→ **YOUR GOAL**: In the film review, what job does Laurel Hester have?

** Opening DOCUMENT EXTRACT block **

Thanks goodness for Steve Carell. He brings a zap of much needed energy to a movie that is otherwise ably told and exceptionally well acted, but oppressively earnest.
Based on a true story, Moore plays Laurel Hester, a New Jersey detective who keeps her lesbianism a secret from her conservative colleagues. Even when she meets and falls in love with a young mechanic, Stacie (Page), she can’t bring herself to tell the truth for fear of stalling the career for which she’s worked so hard. However, when Laurel is diagnosed with cancer she fights for Stacie to be given her pension benefits after her death, something the state government refuses same sex couples, and becomes a reluctant gay rights figurehead. Carell is the hugely camp LGBT activist who gets wind of their cause and sweeps in to make it national news and get much better lines than everybody else.
Steve Carell might be in a different film, but his is by far the more fun.
Carell might be in a different film, and a not particularly subtle one, but his is by far the more fun. There’s almost no joy written in for Hester and Stacie. They go through every stage of their relationship in a fug of discomfort, either with the world or each other. They’re kind of a drag, even in the early flirty stages, and Peter Sollett’s uninteresting direction pushes so hard for the tearjerking moments that it has the effect of deadening them. He doesn’t earn a big emotional pay off but he’s determined to have it anyway, by wheeling Julianne Moore, bald and wheezing, in a wheelchair into a crowded courtroom.

** Closing DOCUMENT EXTRACT block **
** Opening EXCERPTED RECORDS block **

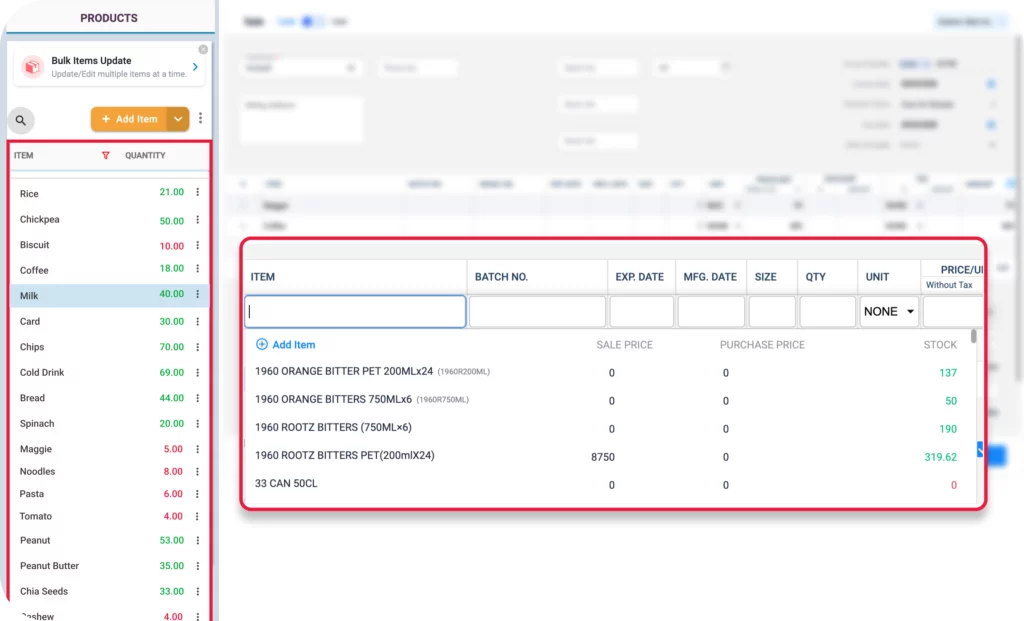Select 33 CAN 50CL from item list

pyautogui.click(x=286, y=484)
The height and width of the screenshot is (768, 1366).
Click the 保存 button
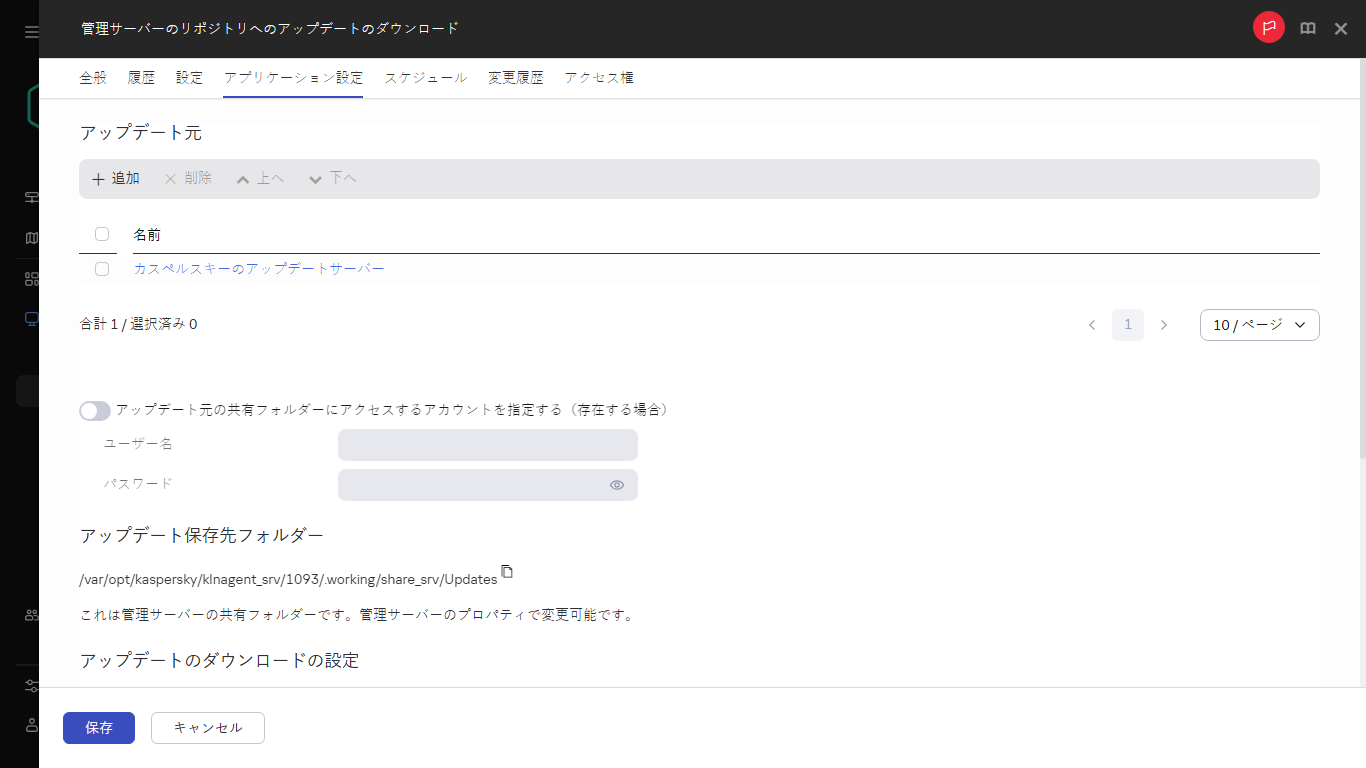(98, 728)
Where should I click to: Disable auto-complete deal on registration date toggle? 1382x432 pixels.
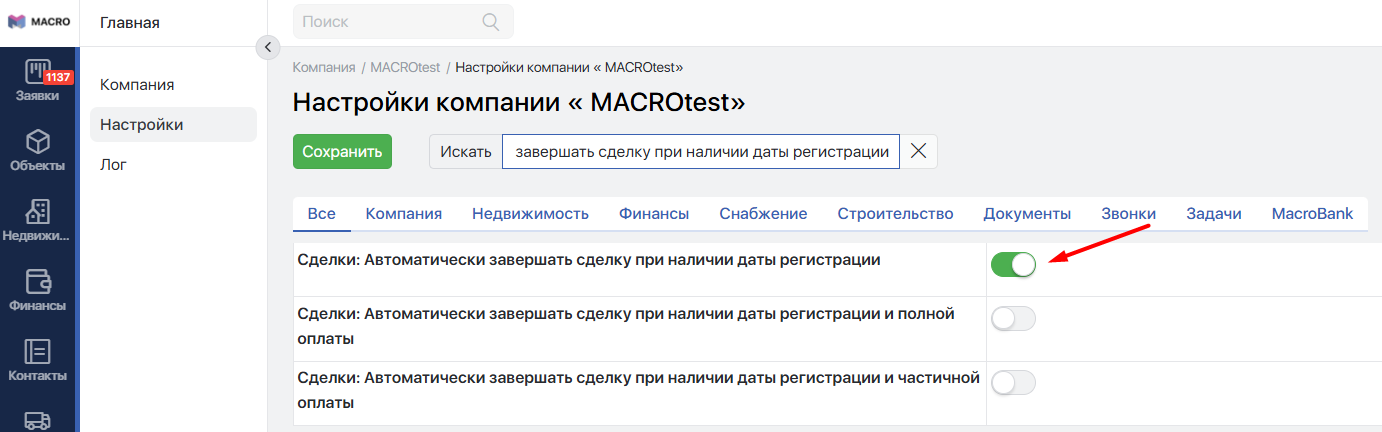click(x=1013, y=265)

** Closing EXCERPTED RECORDS block **

→ **TASK OUTPUT**: She is a New Jersey detective.